Formado, passou a tocar sozinho, nos pontos mais movimentados da cidade, a caixa do violino aberta para receber contribuições. Assim sobreviveu muito tempo, casou, teve filho, cursou a segunda faculdade, registrou-se na Ordem dos Músicos do Brasil, gravou CDs. Soube tudo isso, quando nos falávamos rapidamente e por suas postagens, onde sempre se mostrava feliz.

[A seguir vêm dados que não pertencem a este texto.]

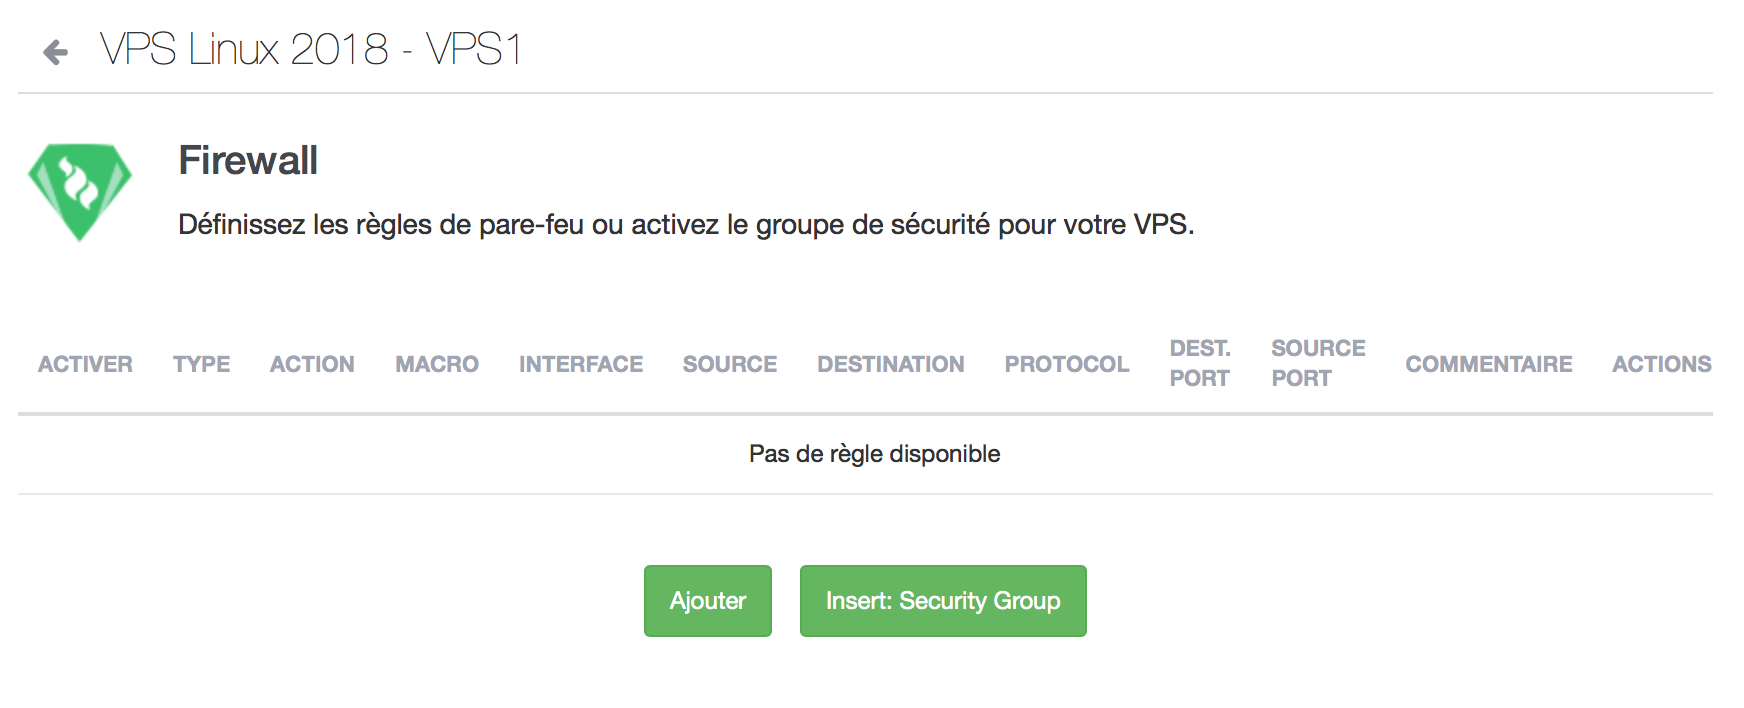Screen dimensions: 1744x708
Task: Select the MACRO column header
Action: click(437, 364)
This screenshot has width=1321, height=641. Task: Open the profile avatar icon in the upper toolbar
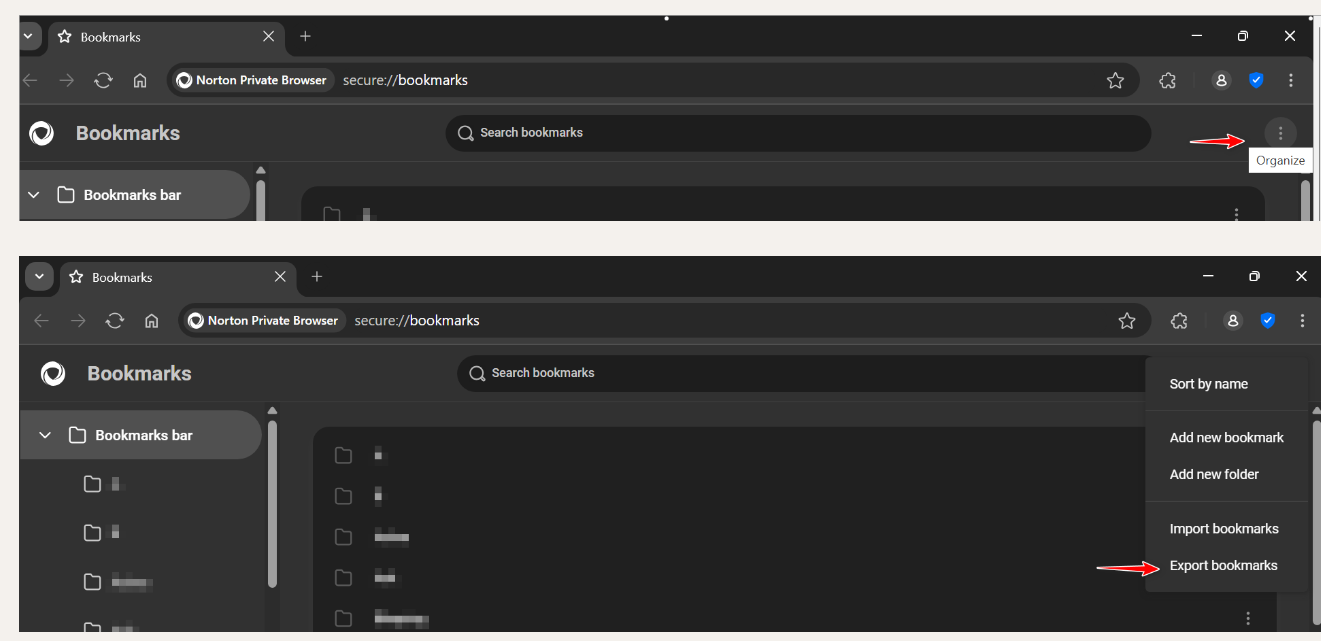[1221, 80]
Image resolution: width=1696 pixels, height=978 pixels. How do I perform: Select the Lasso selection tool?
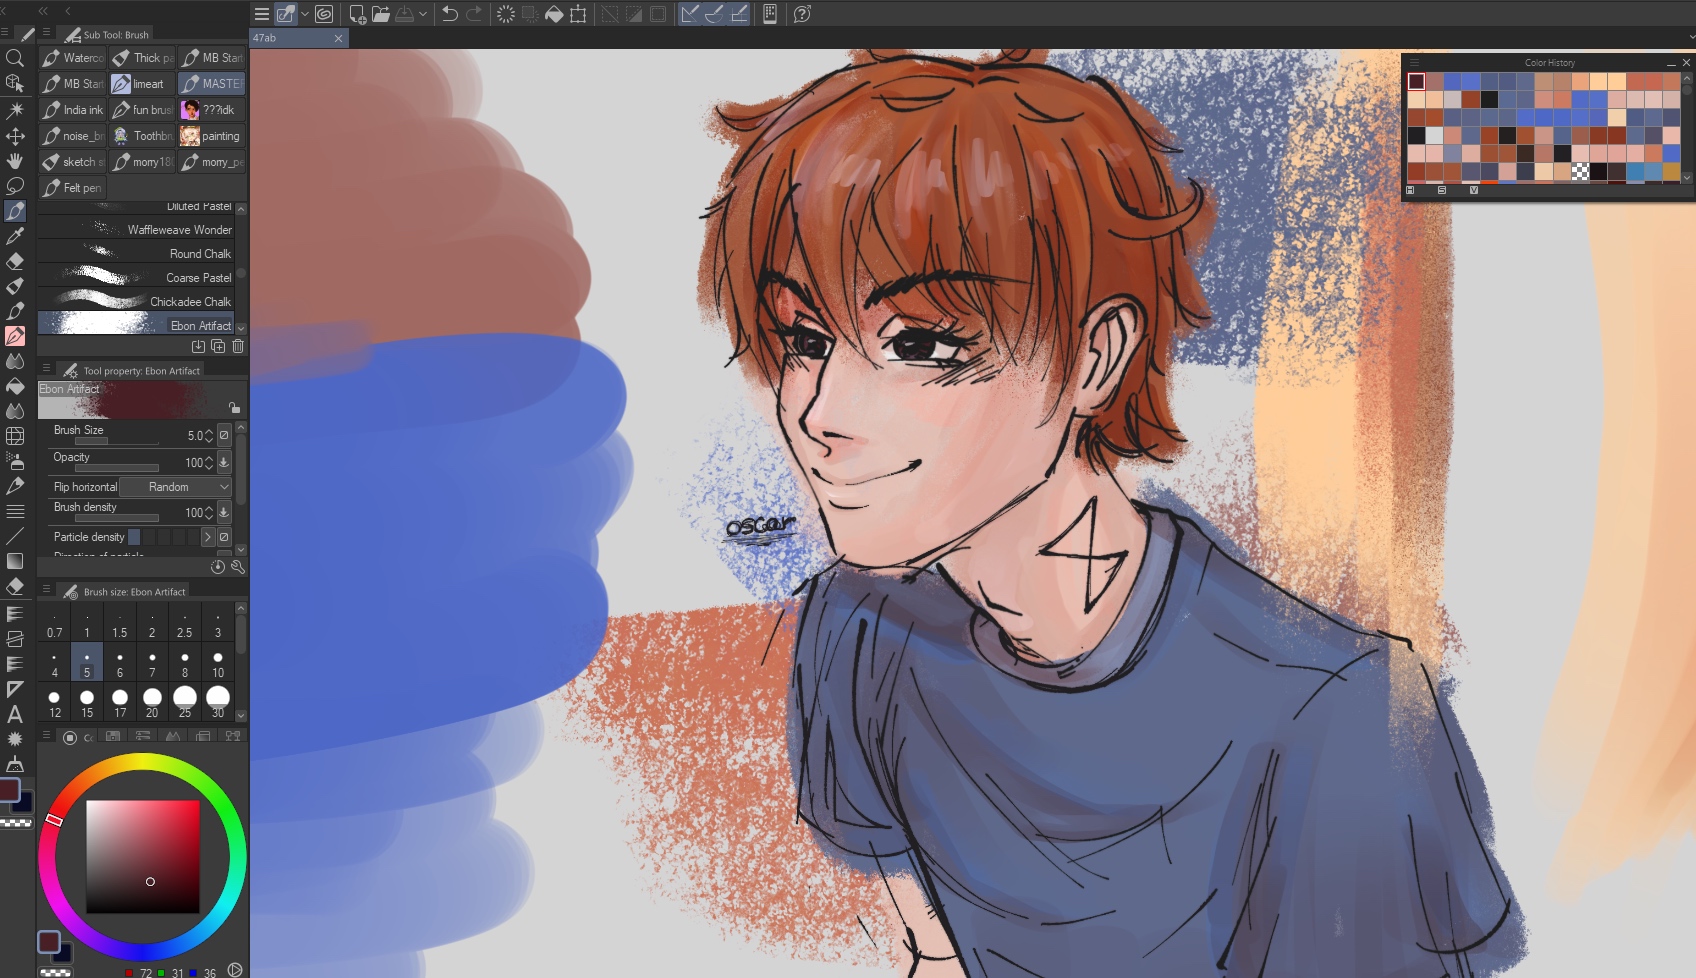coord(15,186)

Passou a tocar em casamentos e como acompanhante em shows de terceiros. Mas continuou a se apresentar nas ruas, com muito prazer e liberdade. De vez em quando, ensaiava a Marcha Nupcial para o casamento que aconteceria mais tarde, e era divertido ouvi-la em plena rua, em meio ao tráfego agitado e pessoas apressadas.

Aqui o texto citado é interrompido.